[Collected data entries]

-*-

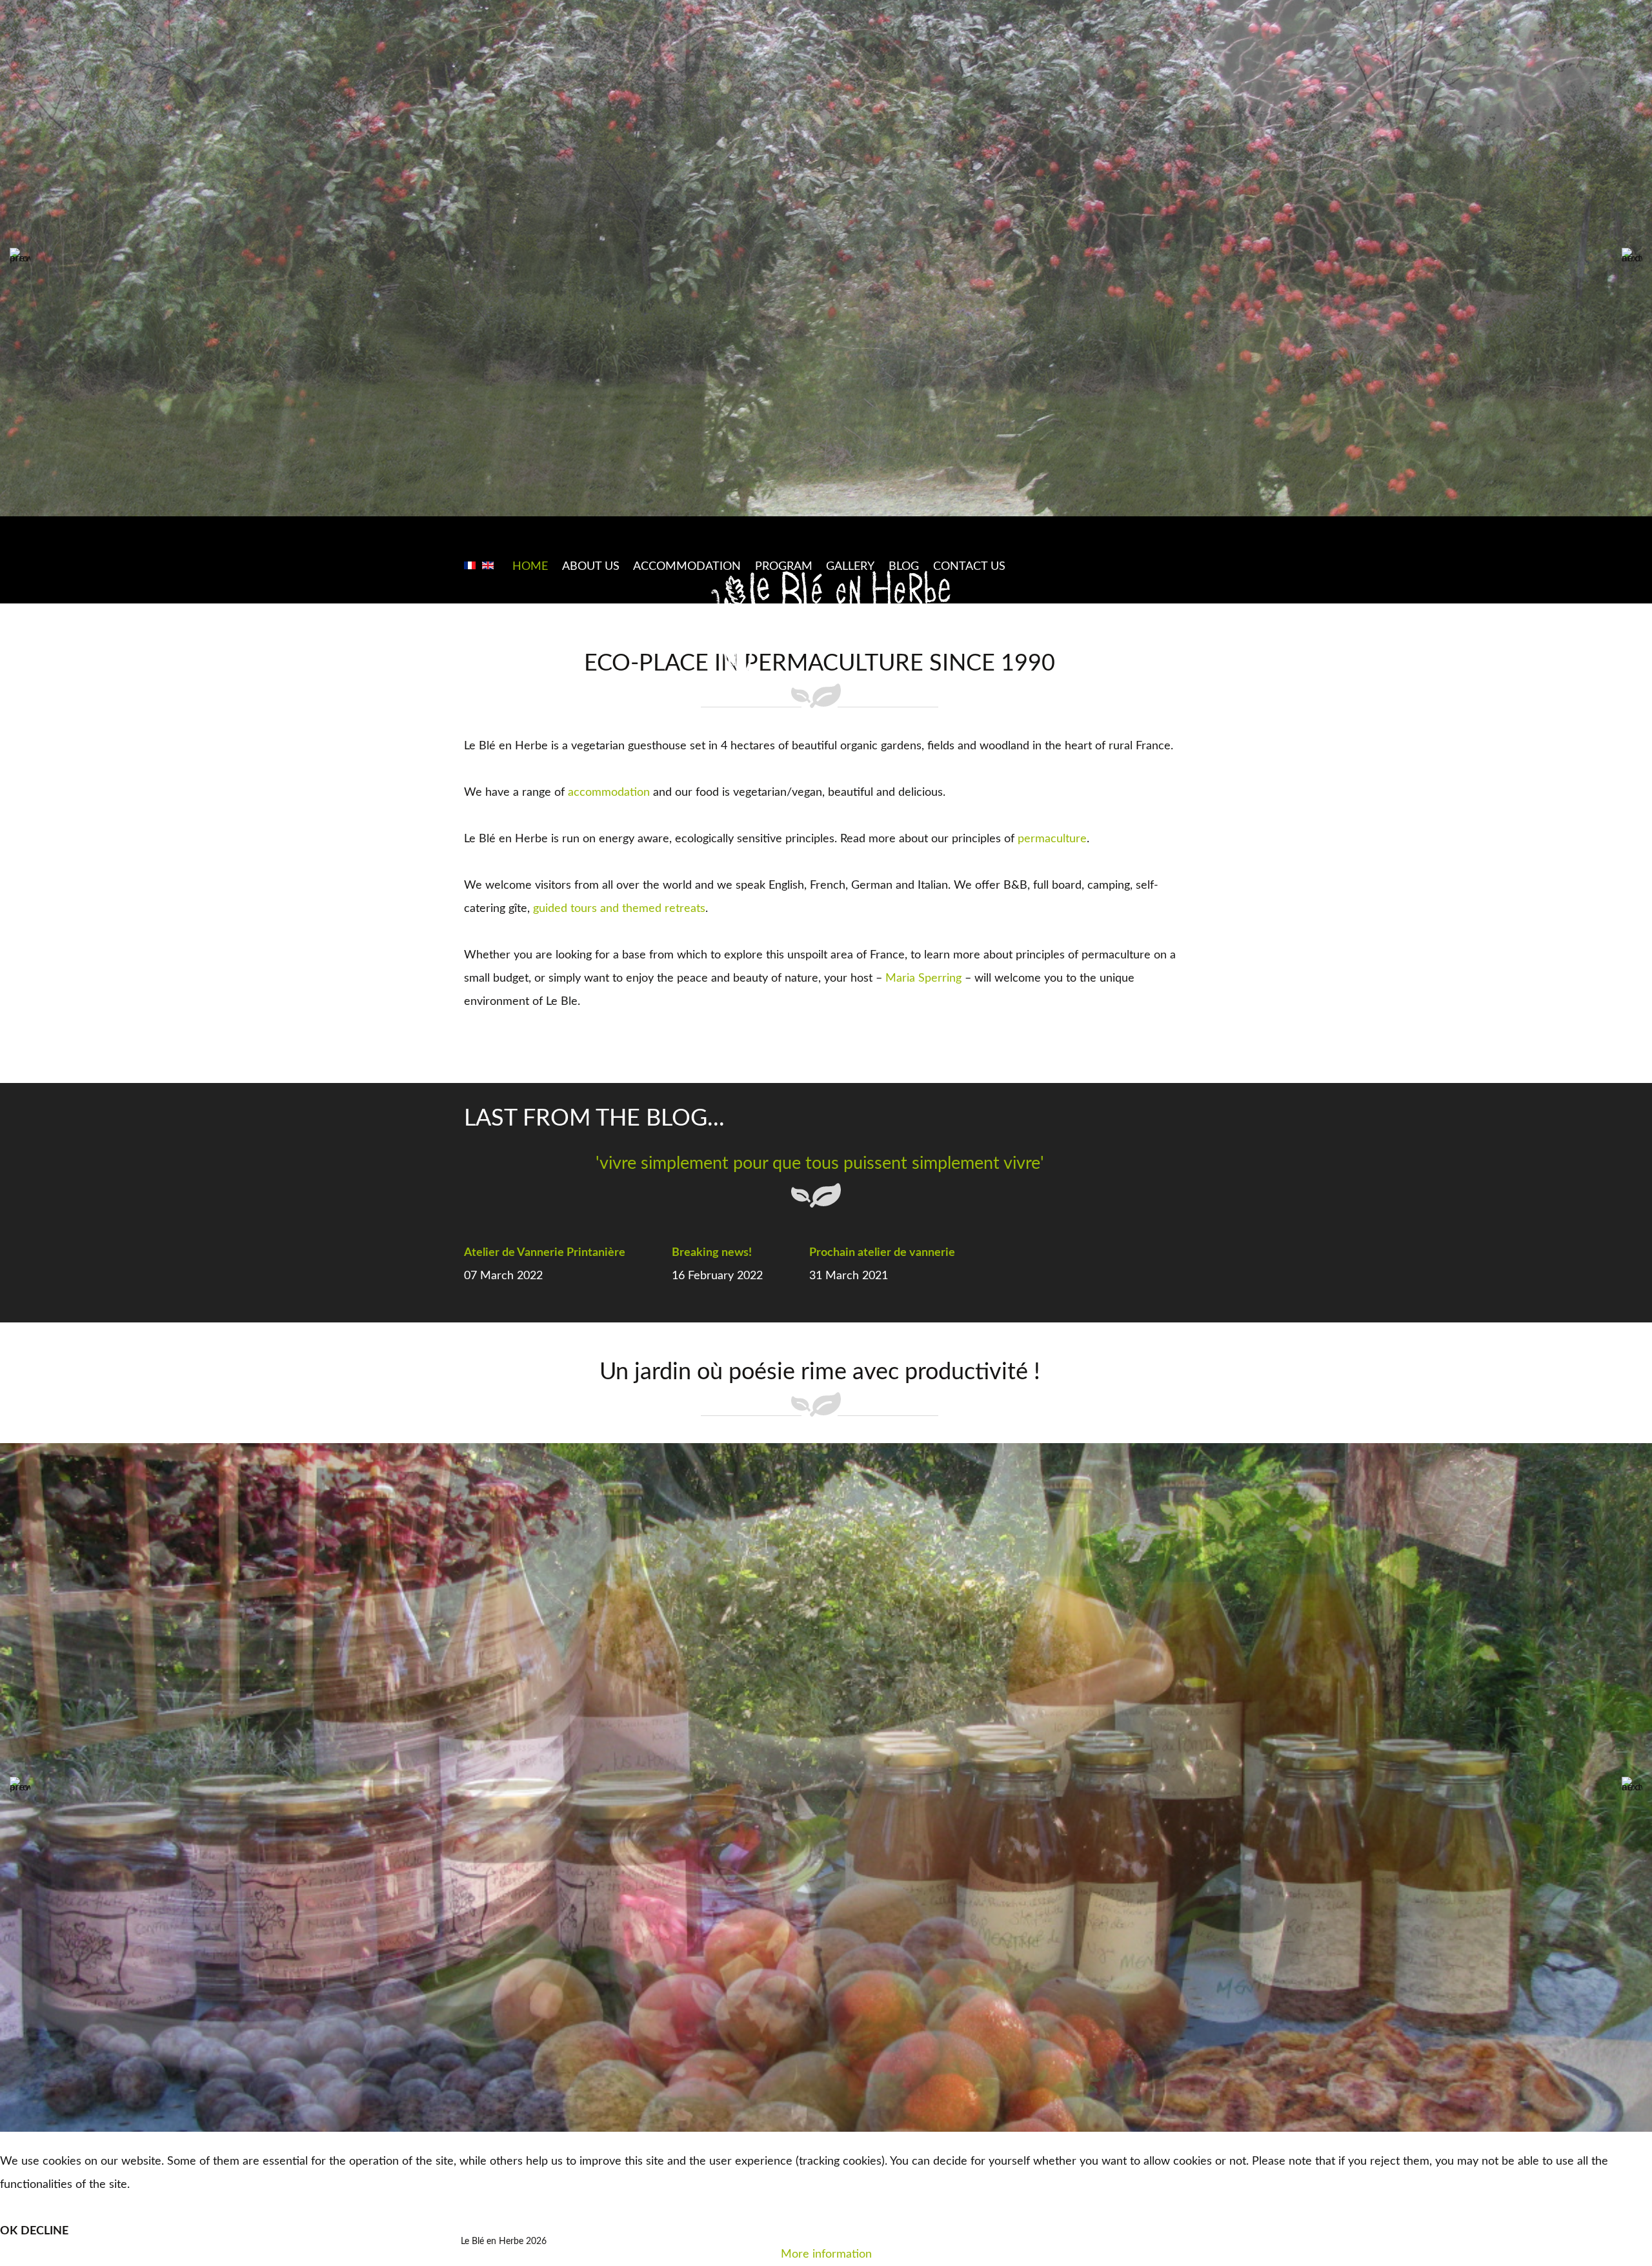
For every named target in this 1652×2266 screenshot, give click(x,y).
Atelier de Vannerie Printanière (544, 1253)
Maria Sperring (923, 978)
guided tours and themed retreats (619, 909)
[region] (826, 258)
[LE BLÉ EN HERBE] (832, 625)
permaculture (1052, 839)
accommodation (609, 792)
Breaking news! (712, 1253)
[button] (20, 258)
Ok (8, 2231)
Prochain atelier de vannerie (882, 1253)
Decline (44, 2231)
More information (826, 2254)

-*-

■ Task goal: Before printing the records again, strip out the pictures; change nothing else.

■ Answer for this exercise:
For every named target in this 1652×2266 screenshot, give click(x,y).
Atelier de Vannerie Printanière (544, 1253)
Maria Sperring (923, 978)
guided tours and themed retreats (619, 909)
[region] (826, 258)
[LE BLÉ EN HERBE] (832, 625)
permaculture (1052, 839)
accommodation (609, 792)
Breaking news! (712, 1253)
[button] (20, 258)
Ok (8, 2231)
Prochain atelier de vannerie (882, 1253)
Decline (44, 2231)
More information (826, 2254)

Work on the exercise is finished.